◆ WHAT TO WORK ON
Before copying, set the pictures aside; then repeat every line below verbatim.

◆ EXTRACTED DATA
---------------
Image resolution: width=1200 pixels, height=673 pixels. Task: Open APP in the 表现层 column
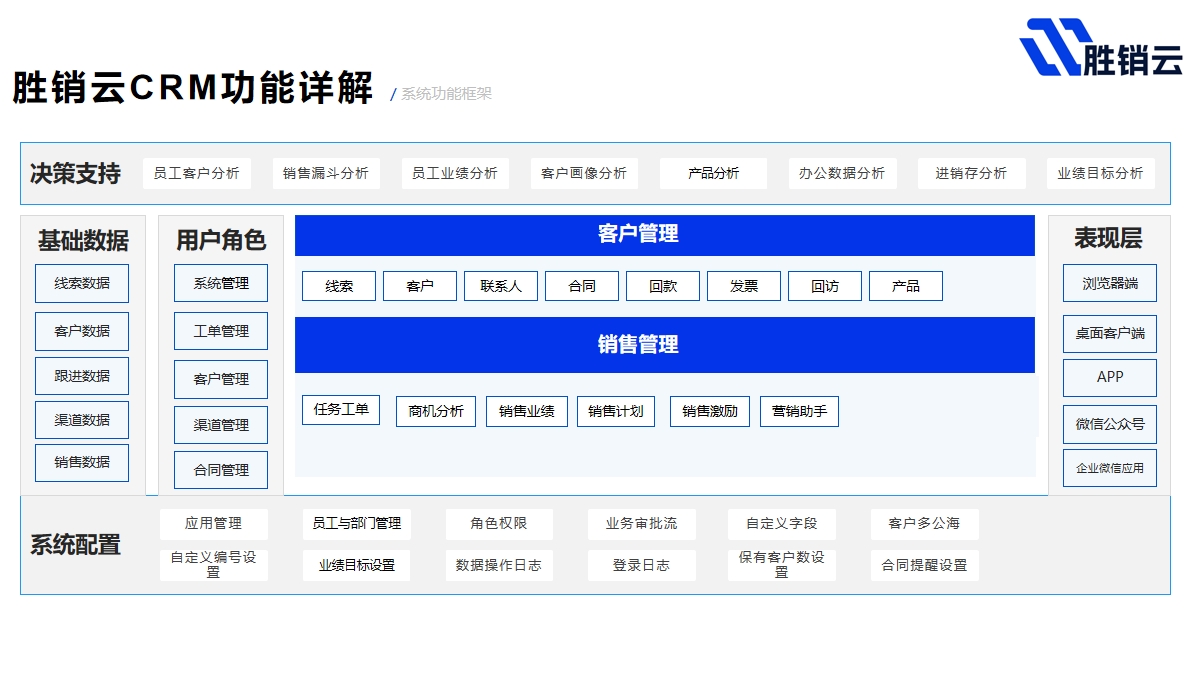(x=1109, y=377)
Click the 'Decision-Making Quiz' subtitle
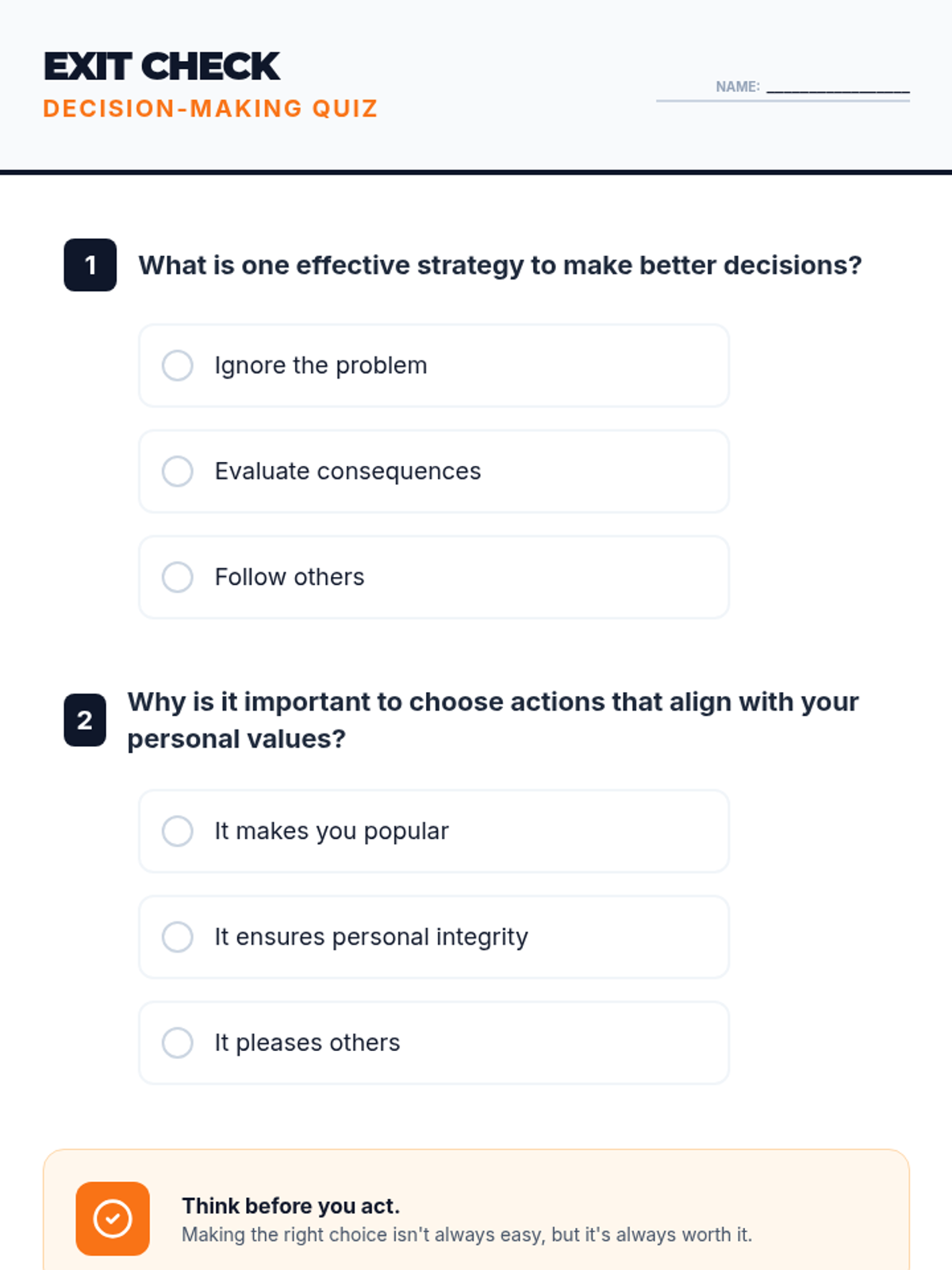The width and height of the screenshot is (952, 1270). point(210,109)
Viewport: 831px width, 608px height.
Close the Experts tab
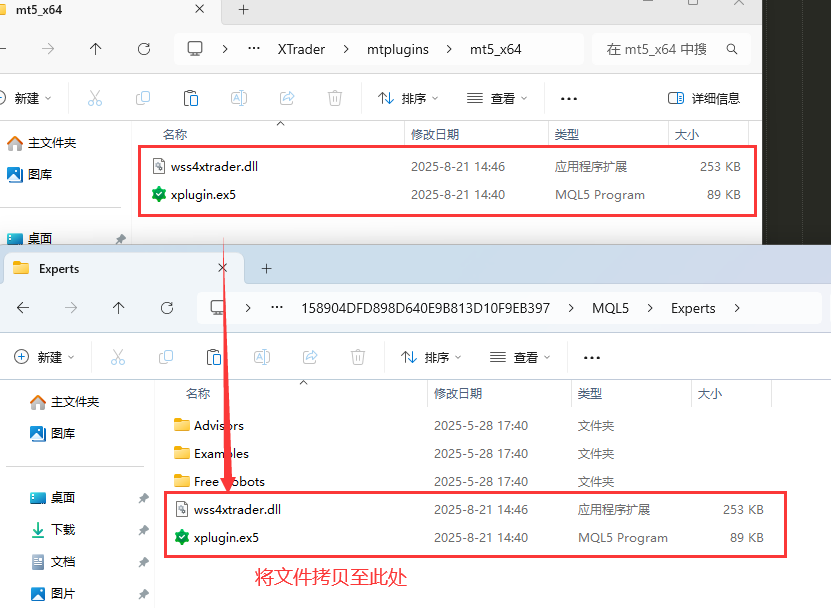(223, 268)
---------------
◆ SOLVED PROBLEM
Image resolution: width=1200 pixels, height=673 pixels. Task: Open APP in the 表现层 column
(x=1109, y=377)
Click the 'Decision-Making Quiz' subtitle
The width and height of the screenshot is (952, 1270). point(210,109)
Viewport: 831px width, 608px height.
Close the Experts tab
(223, 268)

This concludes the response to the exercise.